Time for the next in the series of Top 10 Awesome Experiences in Japan. Previously, we were stunned and amazed by the beauty of autumnal Aomori. Now, we travel even further north, to the uppermost edge of Hokkaido, during the most frigid weeks of winter, in order to witness an ocean more chunky than usual…
Hokkaido’s Sea Ice
Unlike lonely, distant-from-all-Aomori, Hokkaido has many attractions to tempt the tourists. In summer, there are endless fields of wildflowers. In winter, piles of powder snow for skiers and boarders to fall happily into. There is crab, fresh scallops and strawberries coated in white chocolate. The snow festival in Sapporo itself brings in over 2 million visitor every year.
But what about further north? Though the crowds are less, and the winds colder, in late February, visitors who take the time to come to Utoro, a small settlement on the Shiretoko Peninsula, can witness what is certain to become an increasingly rare phenomena.

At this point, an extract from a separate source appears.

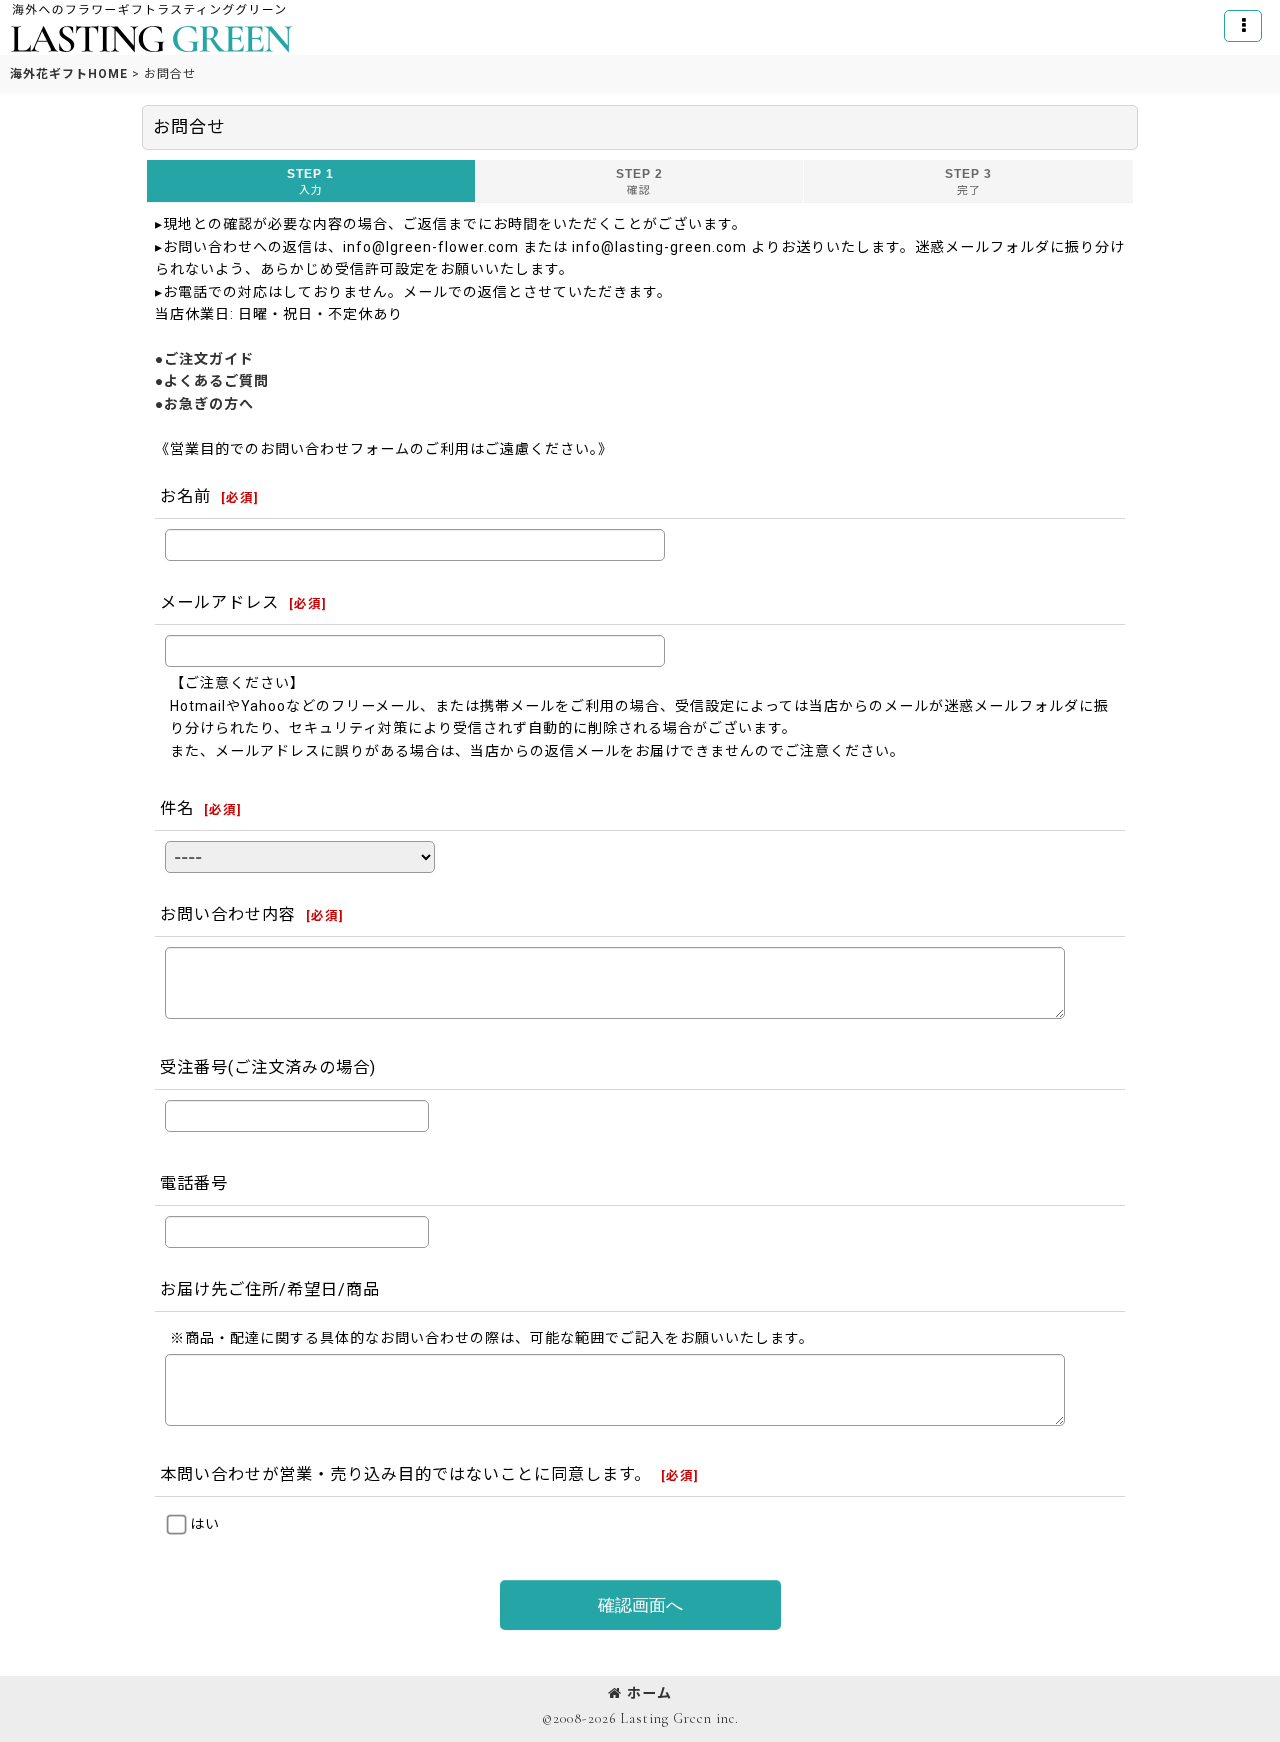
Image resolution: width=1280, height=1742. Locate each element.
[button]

Sea ice, floating in from Russia, along with hungry flocks of Steller’s Sea Eagles, is hypnotically beautiful on its own, and can be enjoyed in a variety of ways.
Along with the sea eagles, Clione limacin, or Sea Angels, swim under the ice. While technically, these delicate, pink sea creatures live in Hokkaido year round, there is just something more… exciting about searching for them in the icy sea. The bulky dry suits may not be flattering, even ridiculous looking, but more than canceled out by the awesome of surviving swimming in the frozen ocean.
For those still unwilling to try the full immersion experience, there are ice-breaker boat tours, and short, wildlife hikes that take trips up to the sweet, lookout spots.
Those with good timing can enjoy the snow festival at Abeshiri, the town nearby to Utoro, held on the surface of a frozen lake, and fish through holes in the ice, or scoot down the ice-cube slide. These are all side-shows to the main event however: the quiet, undulating vista of Hokkaido’s frozen sea.